Abstract

Damage from low-temperature irradiation and the subsequent degradation of materials performance pose significant challenges for the storage of radioactive materials and for peripheral components in some nuclear reactor designs. Fully understanding the mechanical behavior of such materials requires test data for strain rates in both the quasi-static (< 10/s) and dynamic (≫ 10/s) regimes. While dynamic testing has generally been avoided in the past for neutron irradiated (contamination concerns) and ion irradiated (insufficient volume) materials, surface-sensitive Richtmyer-Meshkov instability (RMI) tests were used in the present work to overcome these limitations.
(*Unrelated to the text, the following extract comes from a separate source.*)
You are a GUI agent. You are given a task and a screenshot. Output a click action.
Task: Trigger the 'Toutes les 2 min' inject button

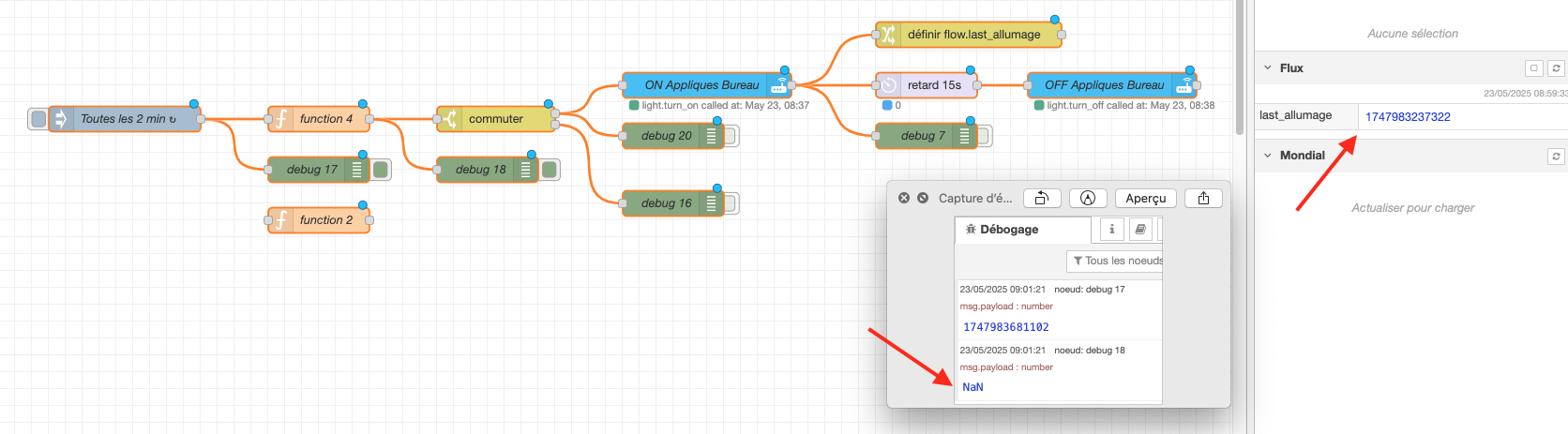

Here, nanopillar compression, nanoindentation, and RMI testing data from a helium implanted surface layer (∼10 µm thick) were compiled to explore the effects of helium bubbles on the materials strength of high-purity copper at strain rates of 0.001/s – 108/s. While nano-mechanical testing revealed increases in yield strength and hardness with increasing helium dose from 1000 to 4000 appm He, RMI indicated no significant changes in strength as compared to unimplanted copper. This discrepancy in behavior was rationalized through a combination of recent literature and follow-on molecular dynamics (MD) simulations, leading to the conclusion that the nanoscale helium bubbles acting as dispersed barriers to dislocation motion at quasi-static strain rates collapse under shock loading and cease to be effective barriers at high strain rates.